BEGIN
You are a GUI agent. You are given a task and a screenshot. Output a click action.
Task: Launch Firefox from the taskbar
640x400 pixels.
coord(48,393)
END
BEGIN
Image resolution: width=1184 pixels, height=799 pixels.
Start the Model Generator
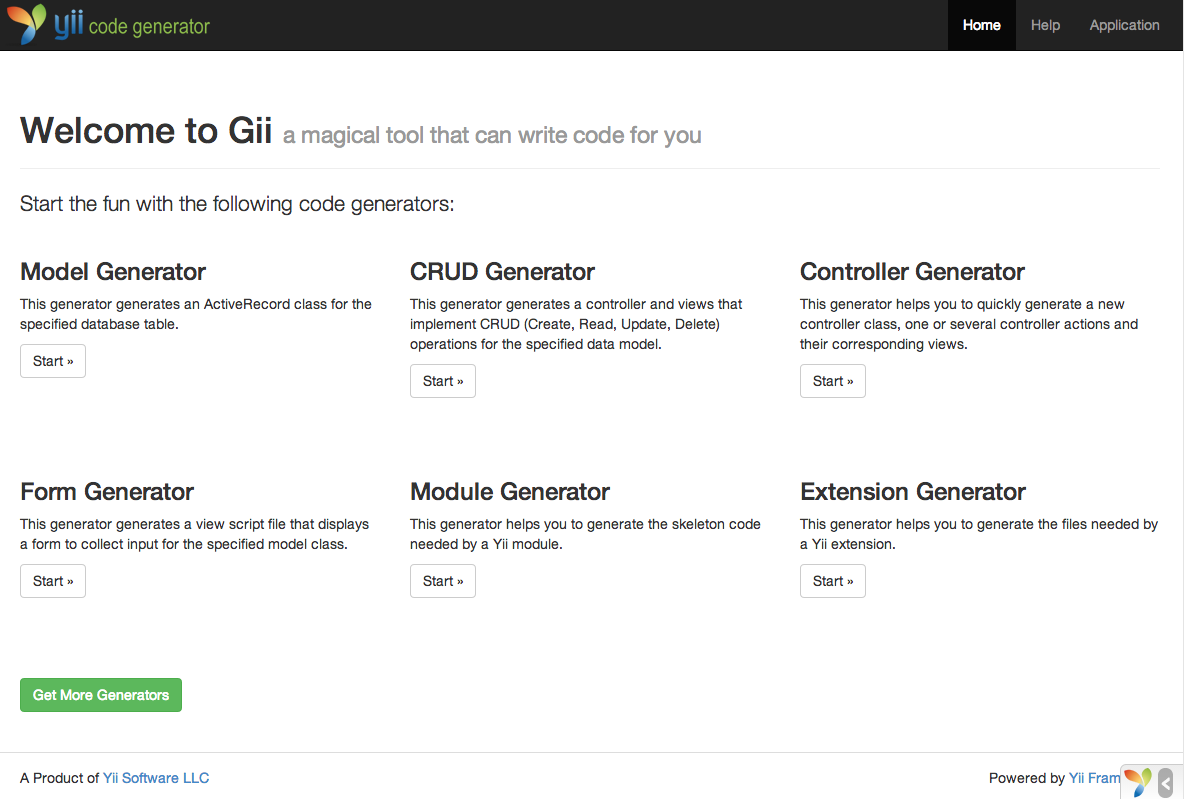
END
* [PROBLEM REQUIREMENTS] Please reproduce the lines from the line with "Image resolution: width=1184" to the line with "Start the Model Generator", both ends included, exactly as they appear above.

* [THE COMPLETED TASK]
Image resolution: width=1184 pixels, height=799 pixels.
Start the Model Generator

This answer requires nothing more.